Wat zijn celloconcerten?

Een celloconcert is een muzikaal werk dat bestaat uit drie bewegingen voor een solo -cello - een gebogen stringinstrument dat lid is van de vioolfamilie - met orkestrale begeleiding. Mogelijk afkomstig uit de Latijnse woorden conserere , wat betekent "binden" of "om lid te worden" en certamen , wat betekent "om te vechten", wordt een concert gepresenteerd als een muzikale compositie waarin de soloist en het orkest afwisselen tussen periodes van oppositie en samenwerking om een ​​cohesief muzikaal stuk te creëren. Hoewel celloconcerten begon tijdens de barokke periode van de 16e tot 18e eeuw, werden weinigen van hen geschreven vóór de 19e eeuw vanwege een eerste voorkeur voor viool- en pianoconcerten.

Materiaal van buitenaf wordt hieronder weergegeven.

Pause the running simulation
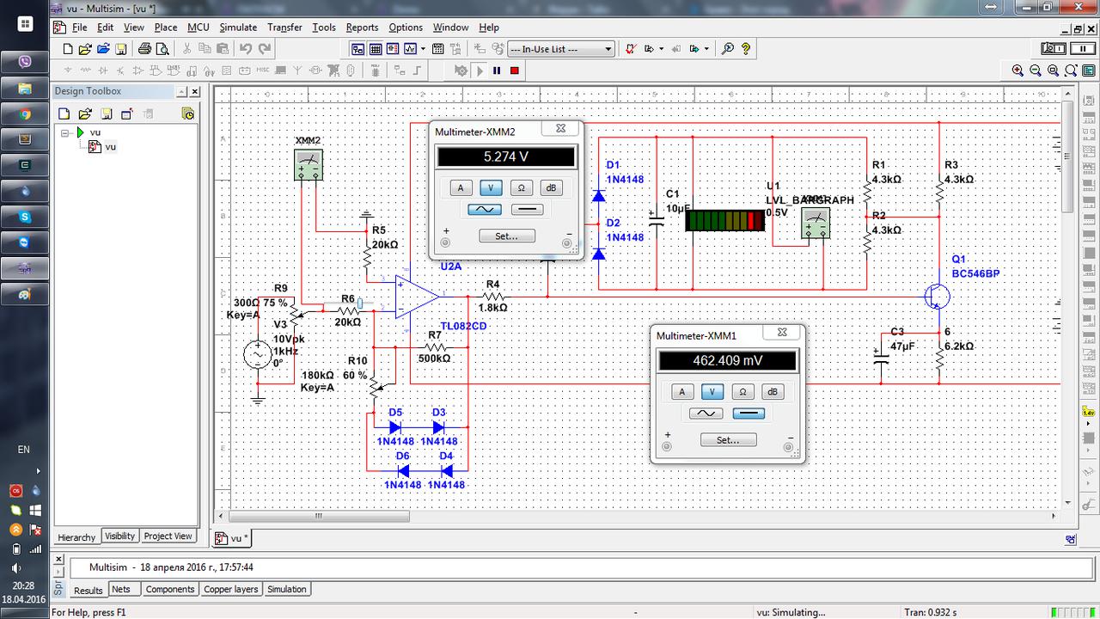This screenshot has width=1100, height=619. [x=497, y=70]
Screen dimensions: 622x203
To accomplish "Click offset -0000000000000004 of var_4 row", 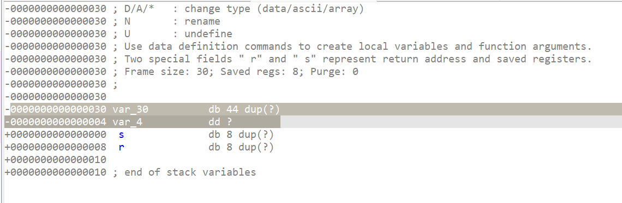I will point(56,122).
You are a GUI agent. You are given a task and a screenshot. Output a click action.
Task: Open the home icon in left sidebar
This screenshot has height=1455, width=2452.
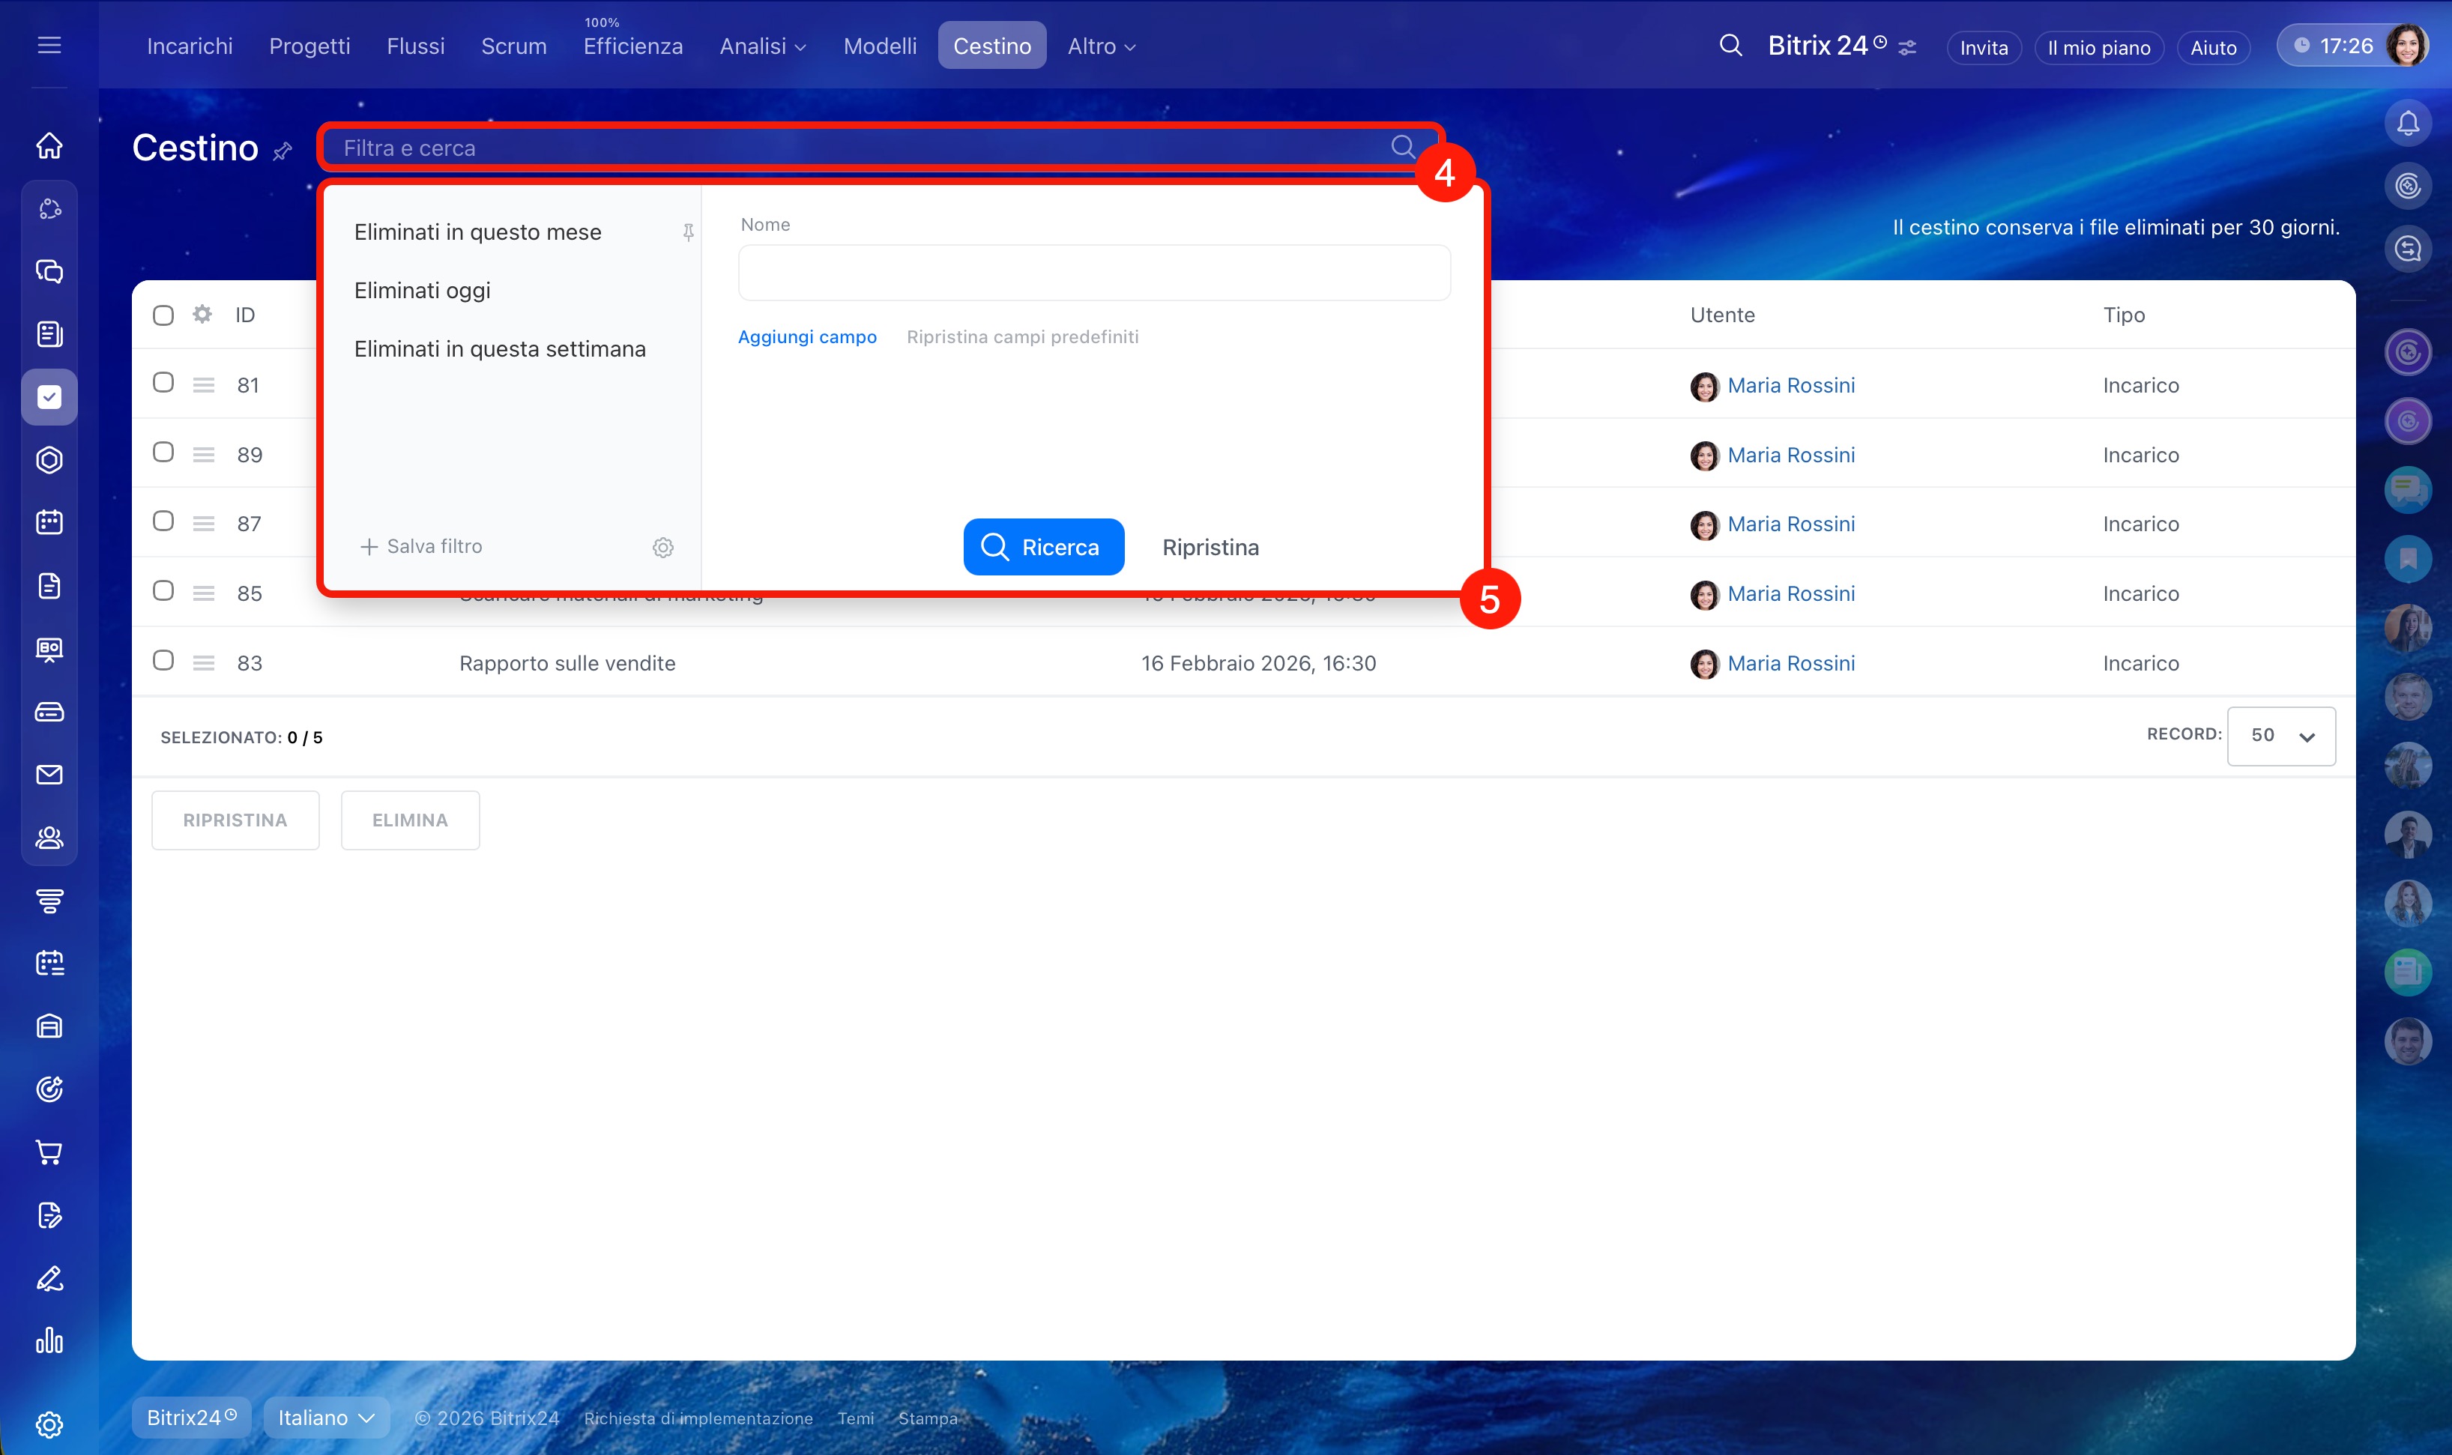point(49,146)
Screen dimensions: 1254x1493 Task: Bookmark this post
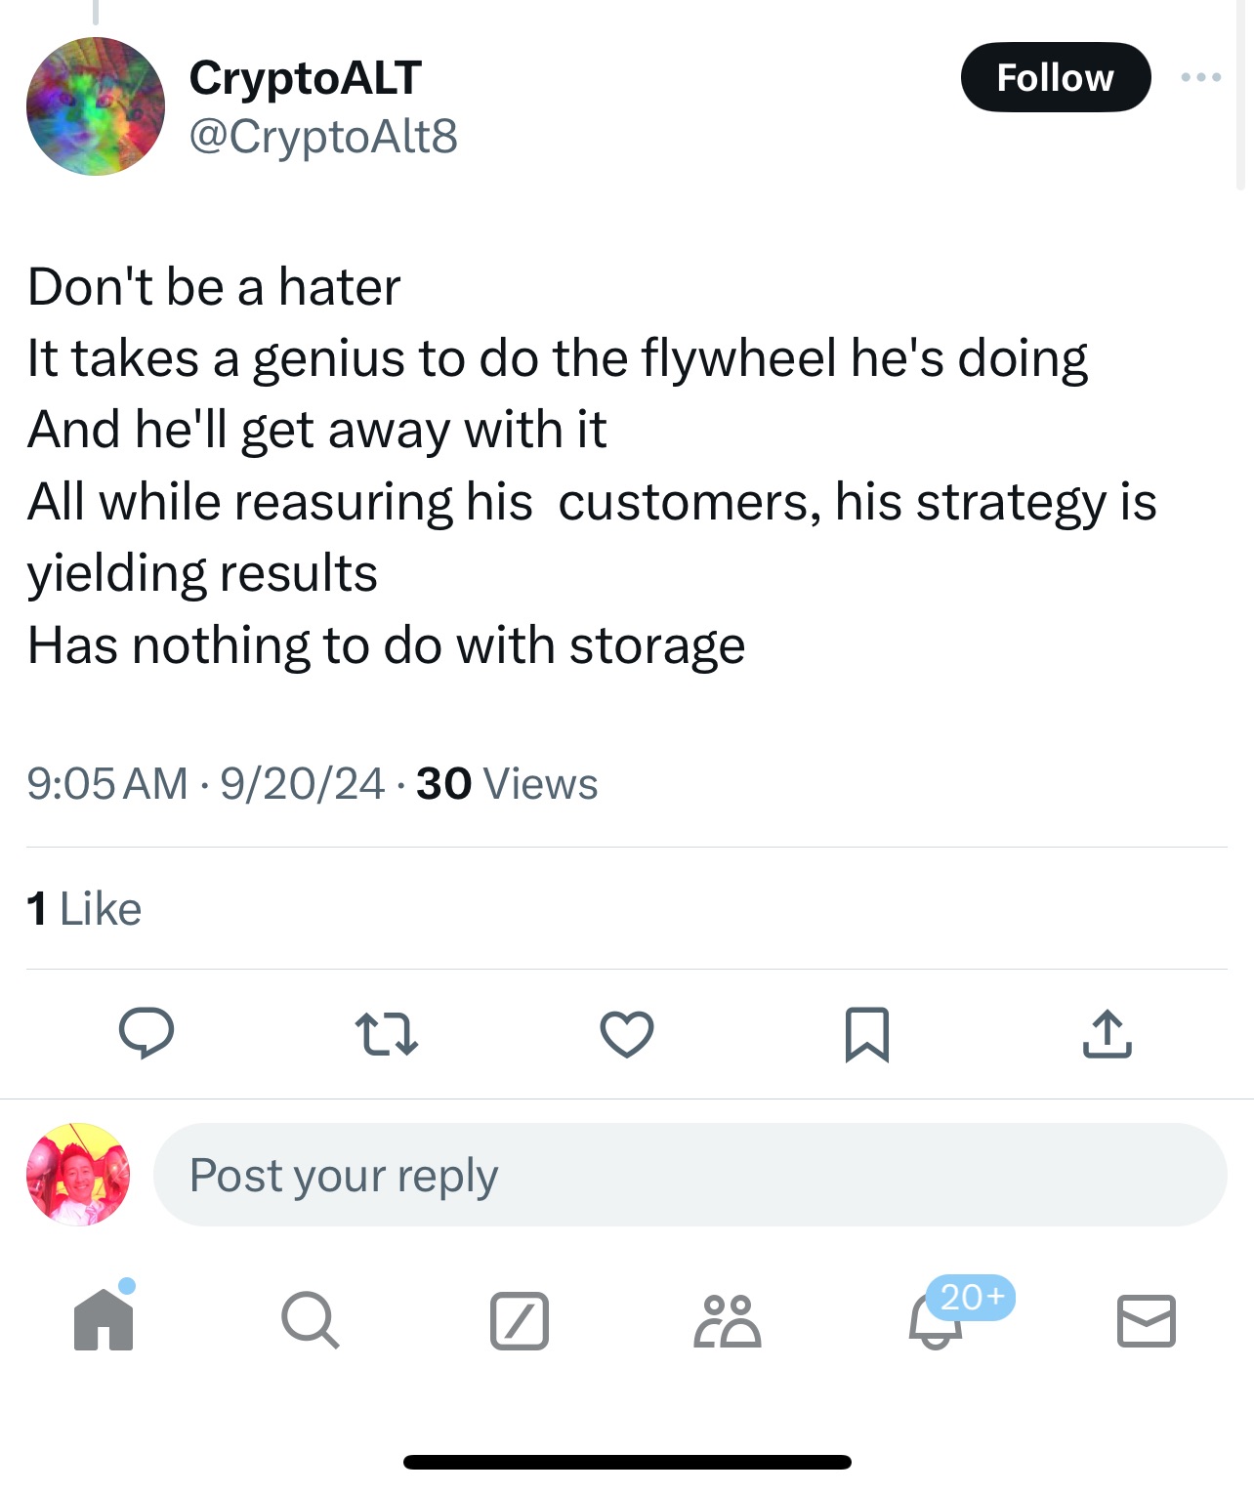866,1034
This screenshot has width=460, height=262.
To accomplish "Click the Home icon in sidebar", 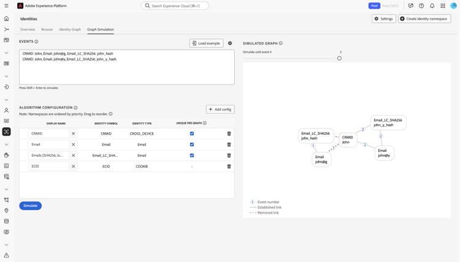I will (7, 18).
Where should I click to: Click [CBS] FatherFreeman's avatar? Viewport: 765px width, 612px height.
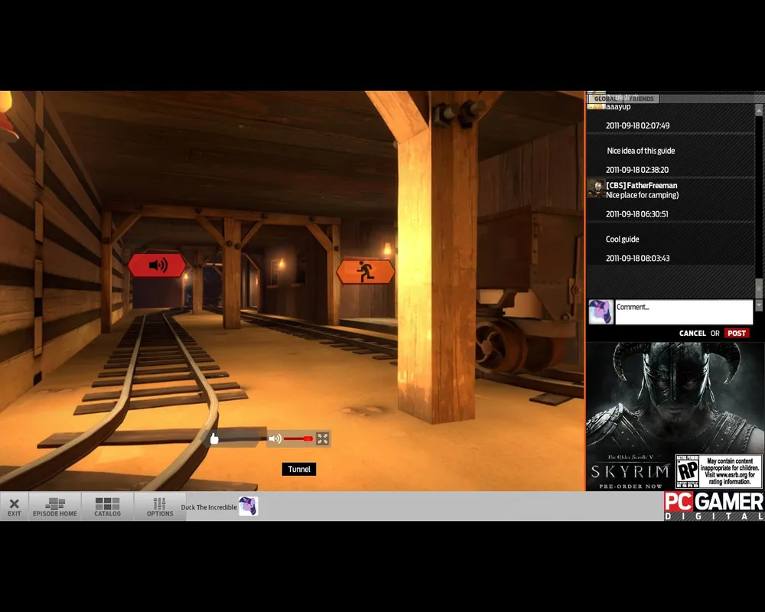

De cello werd volledig erkend als een solo-instrument tijdens het romantische tijdperk en is gebruikt voor opmerkelijke celloconcerten door populaire componisten zoals Robert Schumann, Camille Saint-Saëns en Antonín Dvořák. Tegen de 20e eeuw had de cello MATchde de piano en viool in het respect en de erkenning dat het werd gegeven als een instrument dat werd gebruikt voor concerten.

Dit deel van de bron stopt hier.